>> BEGIN SELECTED TEXT

# Blackened Snapper



## BigJim (Sep 2, 2008)

That looks sooooooo goooood, I love broiled fish. I will save this so I can give it a try. Thanks John!


----------



## LS-6 (Nov 26, 2019)

I'll be right over...but what are you and the wife going to have? Can you make some garlic bread too?


----------



## Two Knots (Nov 12, 2011)

Looks delicious.


----------



## John Smith_inFL (Jun 15, 2018)

oh yeah, I love garlic bread (Texas Toast style).
I have done Swai like this several times. either pan fried in a cast iron skillet (no breading) 
or oven baked with all the same ingredients and it makes Swai "tolerable" when there is no fresh fish on hand.
slap that in a big ole hoagy bun with some lettuce n tomato.

.


----------



## John Smith_inFL (Jun 15, 2018)

and speaking of _SNAPPER_ !!
I was going through some old photos and found this one taken in Key West back in the '70s.
having lived (stationed) in Key West for six years, every kind of seafood imaginable was on the table.
if we could catch it - it was on the menu. and with the Cuban population, I learned many Caribbean recipes.
Man-oh-Man I miss the KEYS !!!









I have one "small" slab of snapper left in the freezer - I think I will fry it today with some taters n hush puppies.
(Fish n Chips, Florida Style).

.


----------

>> END SELECTED TEXT

TASK REQUIREMENTS ▸
1. Decide whether each statement agrees with the snapper thread: (a) John Smith_inFL lived in Key West for six years. (b) John Smith_inFL plans to bake his last slab of snapper. (c) BigJim says he loves grilled fish. For each, answer yes or no and quote the words from the thread that settle it.
2. Render this sentence from the snapper thread in Spanish: "I was going through some old photos and found this one taken in Key West back in the '70s."
3. Reproduce the snapper thread word for word, beginning at the words "or oven baked" and ending after the words "in the '70s.".
The items that come next have no connection to the snapper thread.

>> BEGIN MATERIAL PROVIDED

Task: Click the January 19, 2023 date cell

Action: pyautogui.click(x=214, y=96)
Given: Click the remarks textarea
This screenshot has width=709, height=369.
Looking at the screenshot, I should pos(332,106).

>> END MATERIAL PROVIDED

TASK-BY-TASK RESULTS ▸
1.
(a) Yes: "having lived (stationed) in Key West for six years"
(b) No: "I think I will fry it today with some taters n hush puppies."
(c) No: "I love broiled fish."

2. Estaba revisando unas fotos viejas y encontré esta, tomada en Key West allá por los años setenta.

3.
or oven baked with all the same ingredients and it makes Swai "tolerable" when there is no fresh fish on hand.
slap that in a big ole hoagy bun with some lettuce n tomato.

.


----------



## John Smith_inFL (Jun 15, 2018)

and speaking of _SNAPPER_ !!
I was going through some old photos and found this one taken in Key West back in the '70s.